Блинков высказал сомнение:
— Небось «Жучок» приветствовал бы нас свистками…
Не возразишь. Головному бронепоезду самый раз быть уже в Ремонтной. Хода, значит, нет. У кравцовских левад — всадники. Без бинокля узнал начальство. Оставив эскадроны, придавил шенкелями кобылицу. При Шевкоплясе — начальник штаба и орловец Ковалев. По их расстроенным лицам учуял неладное.
— Взорвали один пролет, сучьи дети, — Шевкопляс с досадой плюнул. — Вот ездим по хутору, приглядываем, чем бы залатать…
— А что с Маслаком?
— Маслак сделал свое. Вдребезги расколотил пластунов, захватил батарею… Пленных вон… девать некуда. Они загодя приготовились: спичку успели под-несть…
Федор Крутей дернул его, шепнул:
— Ольга на пулемет напоролась…
— Какая Ольга?
— Сестра милосердия твоя.
Немели у Бориса губы, терпла кожа щек. Федор, вызванивая уздечкой, между прочим, добавил:
— Возле моста братскую могилу копают…
Молчком крутнул поводья. Панорама легко шла по песчаной тропке, сбоку шпал.
У моста — людская кутерьма. Оба берега забиты пехотой. На той стороне у самого края взорванного пролета чмыхает «Жучок»…

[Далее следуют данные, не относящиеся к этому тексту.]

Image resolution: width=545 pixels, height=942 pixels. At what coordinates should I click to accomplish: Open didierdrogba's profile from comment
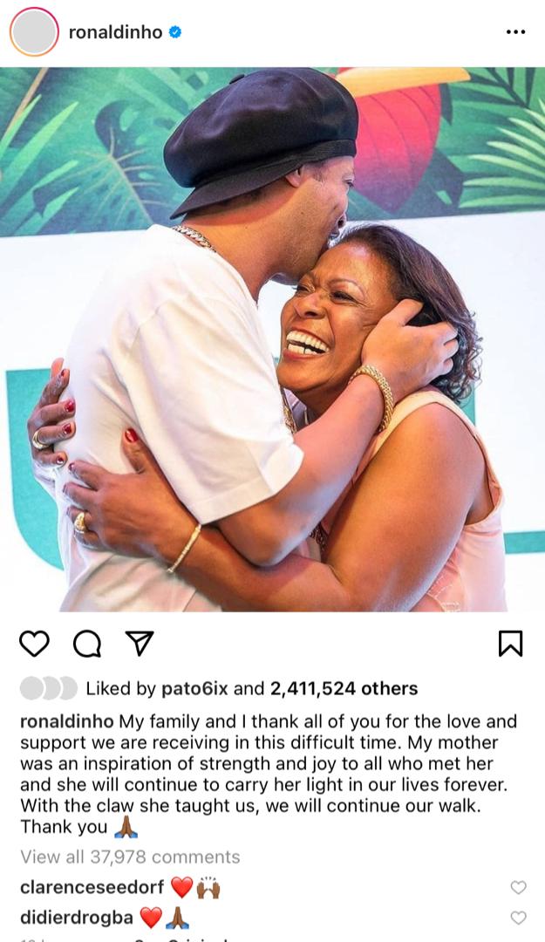tap(77, 918)
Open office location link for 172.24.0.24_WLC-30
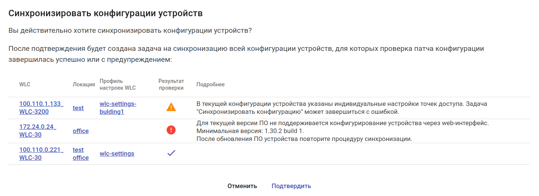 (x=80, y=131)
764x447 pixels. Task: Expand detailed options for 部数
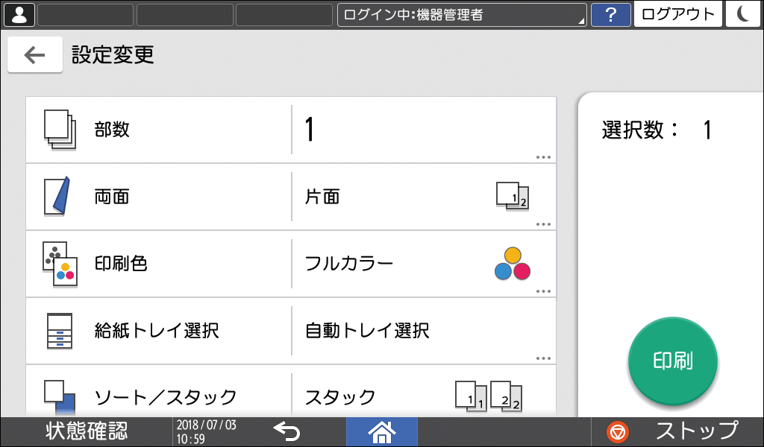542,157
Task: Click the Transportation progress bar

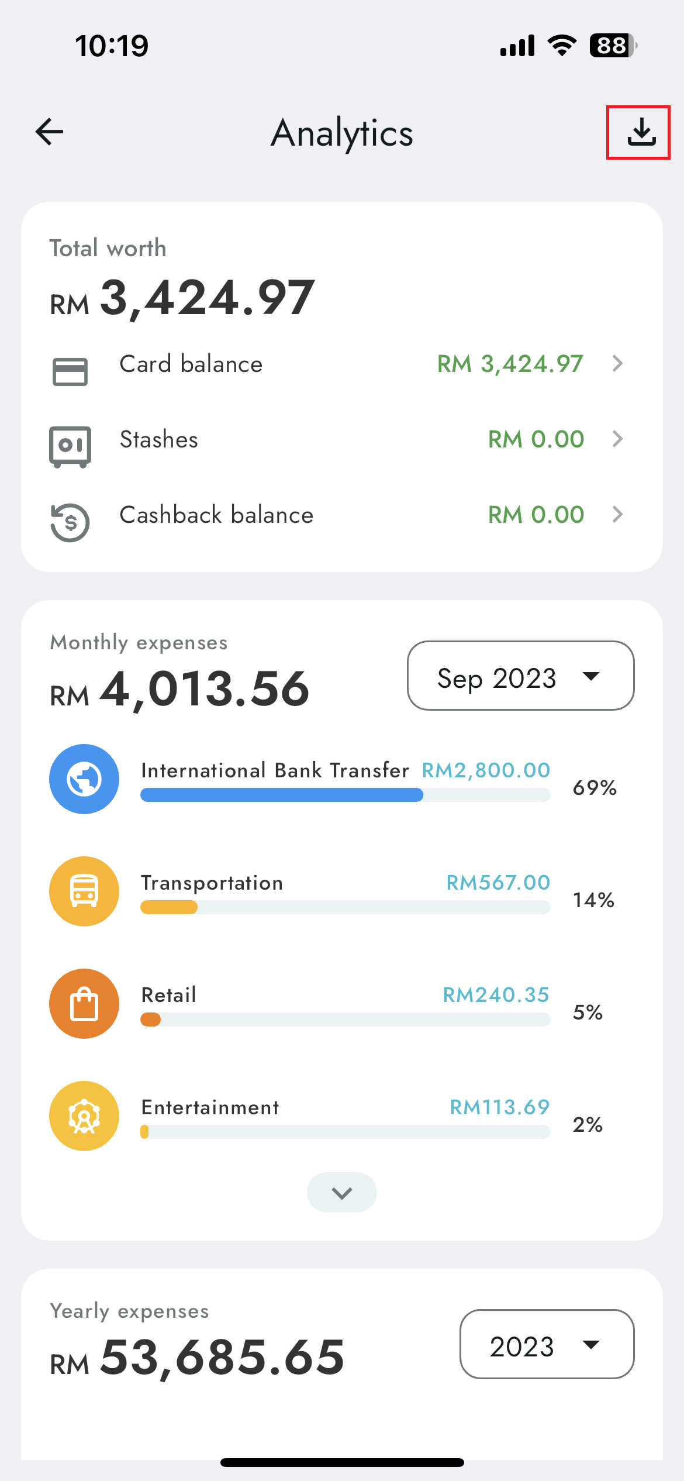Action: pyautogui.click(x=345, y=907)
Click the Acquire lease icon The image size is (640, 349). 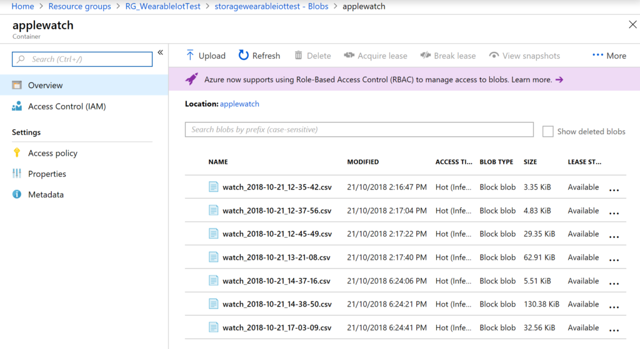point(349,56)
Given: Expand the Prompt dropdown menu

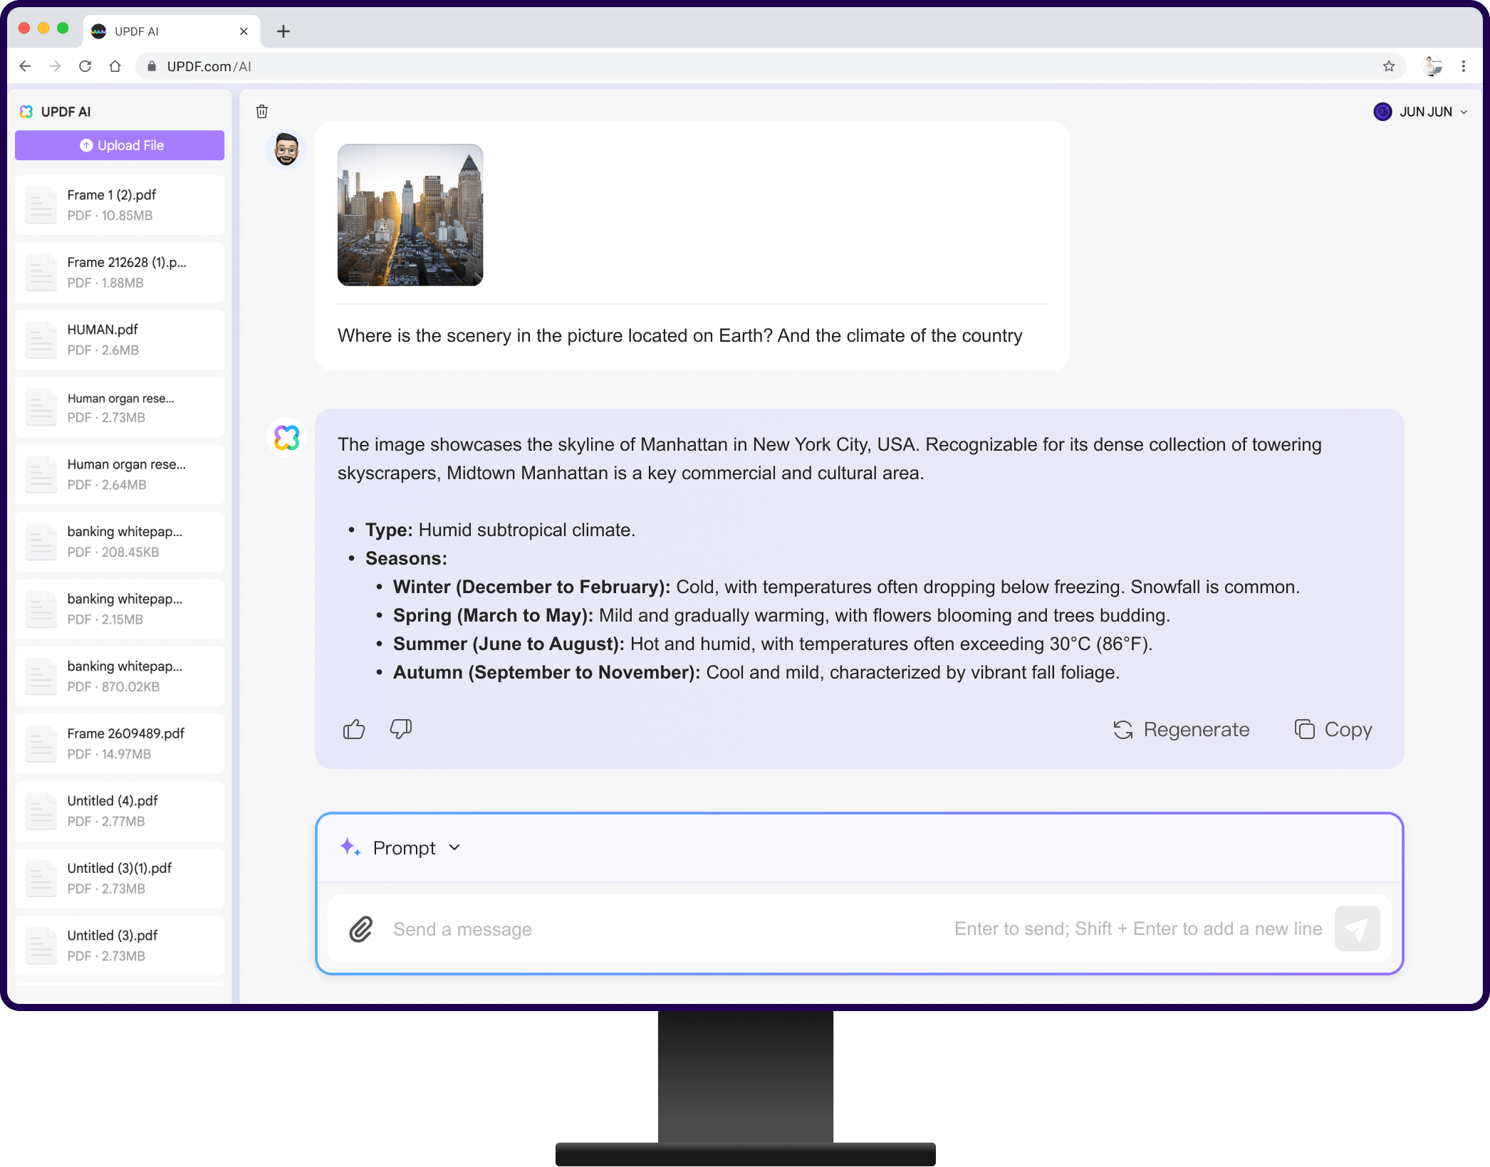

Наугад пустил кобылицу с насыпи. Бойцы расступились. Возле брички, поставив ногу на ступицу, понурился доктор Петров. Она лежала поверх сена, прикрытая до подбородка шинелью. В мальчишечьем остроносом личике — ни кровинки. Побелели и конопушки. Выгоревший хохолок бедово торчал из-под крестастой косынки.
Панорама, дрожа ноздрями, горячо дыхнула ей в щеку. Борис снял папаху. Не слезая с седла, потянулся, подоткнул полу шинели, свисавшую до колеса.
Нюрка, Нюрка!.. Так и не успел объяснить, почему назвал ее тогда этим именем…
Кружа по балкам, кидаясь с правого на левый берег Сала, конный полк неделю отбивал беспрерывные атаки. Дугой обложили беженцев и эшелоны пехотные части. Бойцы изнывали, под палящим солнцем в тесных ямках-окопах. Ночами ротами уходили к мосту — помогали восстановительным бригадам. С ближних хуторов по обе стороны от путей стянули все, что можно вложить в воздвигаемый на месте пролома бык, — плетни, телеги, бревна; разбирали амбары, сараи.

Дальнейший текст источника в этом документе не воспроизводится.